И тут близко, как бы за стеной, снова раздался ужасный крик, быстро порывисто стихающий.
Они оба сотряслись содроганием с головы до ног, оба вскрикнули животным ужасом, уставясь друг на друга, а затем – на стену, за которой сейчас продолжалась пытка.
– Говори! – простонал умоляюще Федька. – Не то с тобою такое же будет!..
И узник залепетал ему потоком странную речь, которую глушили непрестанные почти крики, и обоих било молнией и дрожью, выворачивая все нервы до единого. Не чая, когда вырваться, не смея бросить его, никак не утешив, Федька и не пытался уже разобрать и запомнить, что нёс в припадке явного безумия Горецкий, пока не выдохнул и не замолк, резко отпрянув в свой угол. Больше он не двигался, глаза закрылись, и он казался даже спокойным, спящим. Федька попятился к двери, ударил каблуком. Молвил "Бог с тобой!" и быстро перекрестил его, пока дверь ему отворяли.

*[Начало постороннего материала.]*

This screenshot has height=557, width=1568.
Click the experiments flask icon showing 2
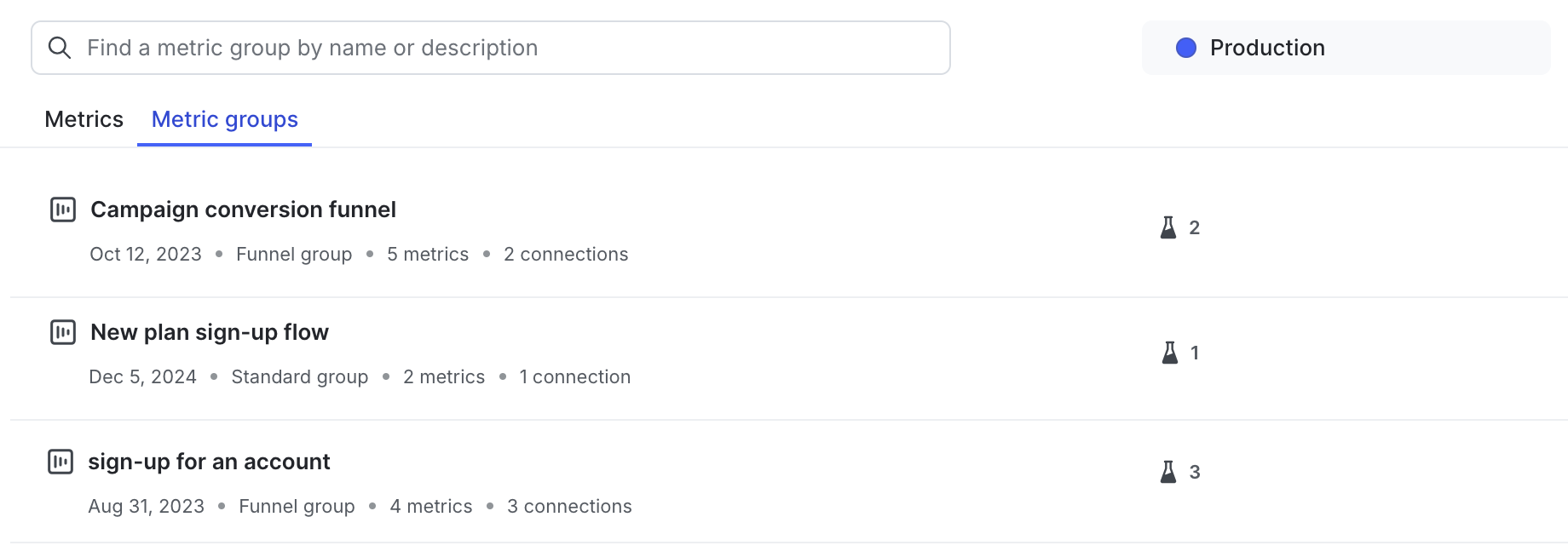point(1168,227)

Всё, что после, по выходе, совершенно мокрый, отдышавшись и несколько раз осенясь крестным знамением, припомнил, тут же, в тесноте перехода, было записано в свиток приказным дьяком Григорьевым, опытным и хладнокровным в сыскных делах. Несколько имён, и немного слов о каждом сверху.

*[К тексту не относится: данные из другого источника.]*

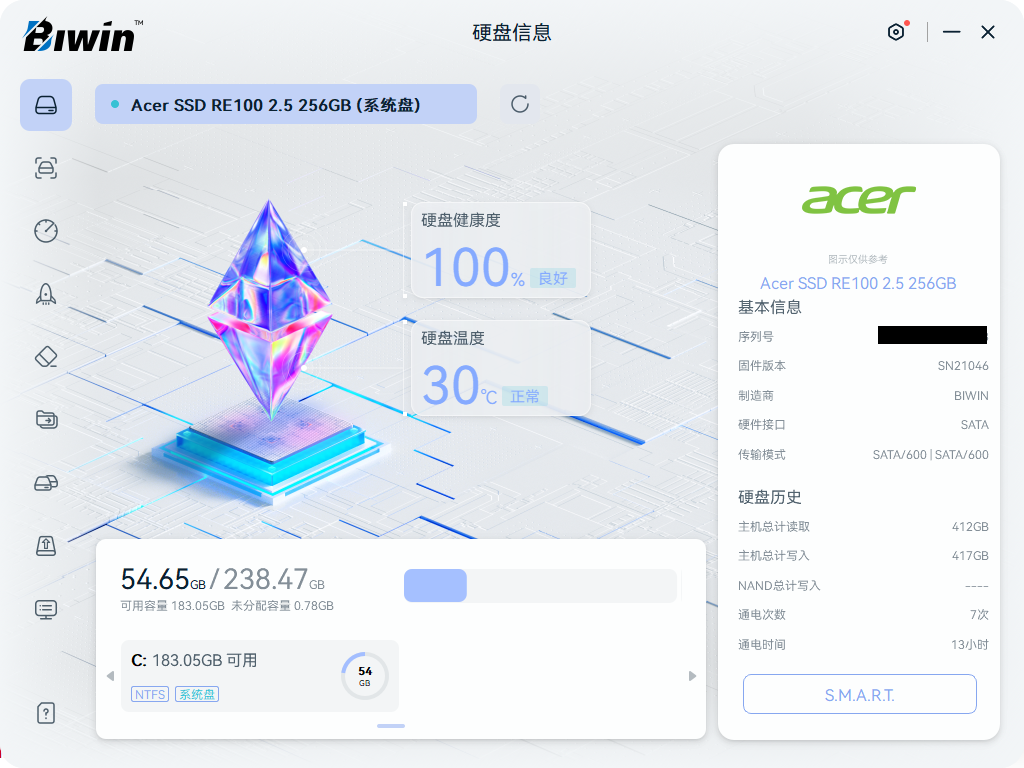Open the folder migration sidebar icon

pos(46,419)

Пока шли до выхода, молчали.
На свету и морозном чистом воздухе голова Федькина закружилась. Он приостановился, окончательно приходя в себя, как после долгого тяжёлого бреда.
– Так чего он попросил, Федя? – возле самого возка обернулся к нему государь. И был он очень серьёзен сейчас и внимателен, и смотрел на кравчего своего взором странным. И Федька почуял, что может сказать.
– Лёгкой смерти, государь.
Иоанн помолчал, искоса за Федькой наблюдая.
– Да будет так.
Федька благодарно опустил глаза.
Горецкий был повешен наутро, быстро и без затей. Казалось, он равнодушен, и не понимает, что происходит, словно умер уже. Либо впрямь умом тронулся, либо подмешали, по государевой милости, в питьё чего вроде макового настоя. Первая казнь, виденная Федькой воочию, с отдаления, с коня, была бескровной и тихой, и по окончании сразу он тронулся ехать с помощниками, свистом, а то и нагайками с дороги зазевавшихся отгонявшими, дальше по государевым поручениям, коих перед большим думным советом было предостаточно.
Москва.
15 февраля, вечер.
Князь Василий Андреевич Сицкий воротился в усадьбу свою уже в сумерках. Скинул тяжёлую шубу и шапку с саблей на руки дворецкому, прошагал шумно в свою половину и рухнул на скамью, причитая басом. Последние месяцы измотали его вконец, а сегодняшний совет и вовсе доконал. Хоть всё случилось, как и ожидалось: царь Иоанн довёл всех до кондрашки, как водится, сумев поддеть каждого за ребро, а после смиренно потребовал себе опричнины. Подписались под Указом о Государевой светлости Опричнине125 все до единого бояре думные, и дворяне приглашённые, вроде него, числом двести шестьдесят, и митрополит с иерархами тоже. Земли подмосковные опальных, и всё, от Суздаля через Юрьевец, Галич, Вологду, Великий Устюг, Каргополь до Холмогор, до самого Белого моря, забирает государь в казну, и нарекает землями опричными. Ставит там своих людей на поместья. С остальных же, нарекаемых земщиной, совокупный налог в сто тысяч рублей серебром в казну являть наказывает ежегодно, на содержание войска, и земского, и опричного. И содержание это по своему теперь усмотрению определять будет. Проклятая война Ливонская, к вечной южной прибавившись, того требовала немедля. Деньги громадные, что говорить. И с богатого-то имения в лучшие годы не более рублей четырёх сотен доходу получалось, а с худых земель – и вовсе шерсти клок. Взвыли, однако ж, подписали. Да ещё благодарили. Впрочем, князю Сицкому, издавна судьбой поставленному на сторону царя Иоанна, такой оборот казался лучшим, конечно.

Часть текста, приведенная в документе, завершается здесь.